# ASSIGNMENT
Every line of the material is to be duplicated precisely.
DATA EXCERPTS section start
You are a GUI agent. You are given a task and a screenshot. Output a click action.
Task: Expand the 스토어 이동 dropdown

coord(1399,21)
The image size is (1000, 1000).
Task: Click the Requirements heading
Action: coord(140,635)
DATA EXCERPTS section end
# FINISHED TASK
You are a GUI agent. You are given a task and a screenshot. Output a click action.
Task: Expand the 스토어 이동 dropdown

coord(1399,21)
The image size is (1000, 1000).
Task: Click the Requirements heading
Action: coord(140,635)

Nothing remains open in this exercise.